◆ SOURCE INFORMATION ◆
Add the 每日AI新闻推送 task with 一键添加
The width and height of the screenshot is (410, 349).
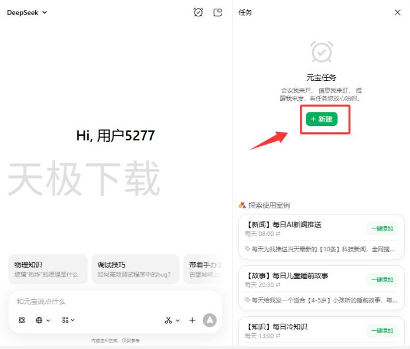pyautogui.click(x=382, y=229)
* * *
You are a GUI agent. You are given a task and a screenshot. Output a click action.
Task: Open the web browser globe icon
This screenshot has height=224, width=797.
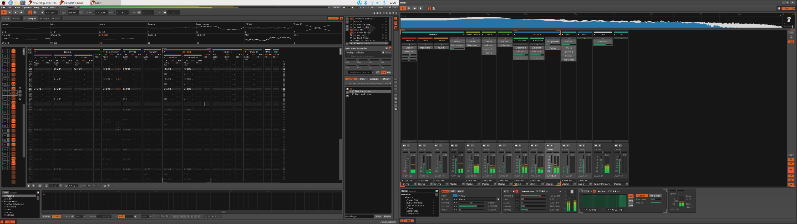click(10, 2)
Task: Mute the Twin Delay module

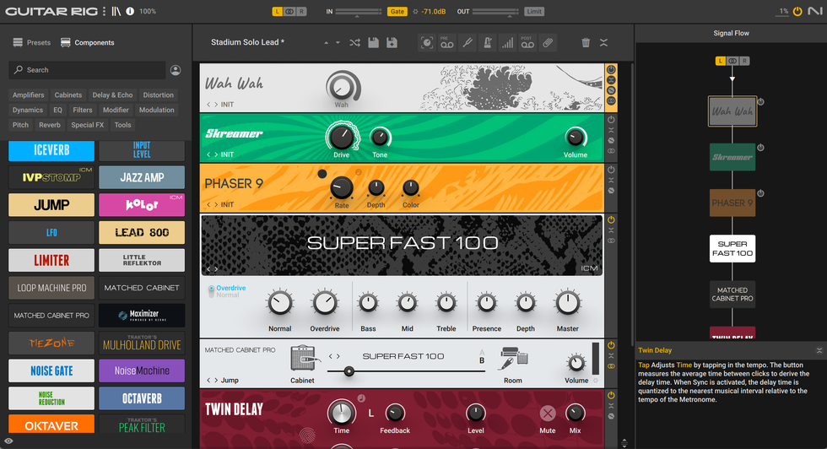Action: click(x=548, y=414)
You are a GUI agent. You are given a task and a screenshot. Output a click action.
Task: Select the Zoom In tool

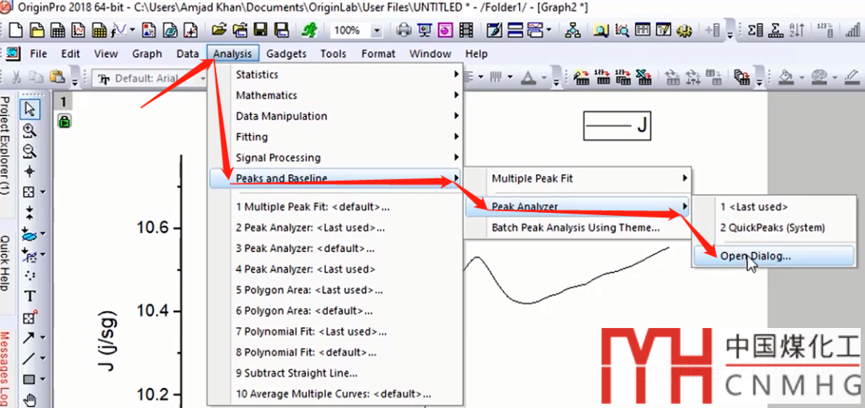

◆ EXERCISE INSTRUCTIONS ◆
The lines to set down run from the line with "Task: Mute the Twin Delay module" up to and including the line with "Task: Select the Zoom In tool" in the entries above. Reproduce them exactly, with no pictures.

◆ YOUR SOLUTION ◆
Task: Mute the Twin Delay module

Action: click(x=548, y=414)
You are a GUI agent. You are given a task and a screenshot. Output a click action.
Task: Select the Zoom In tool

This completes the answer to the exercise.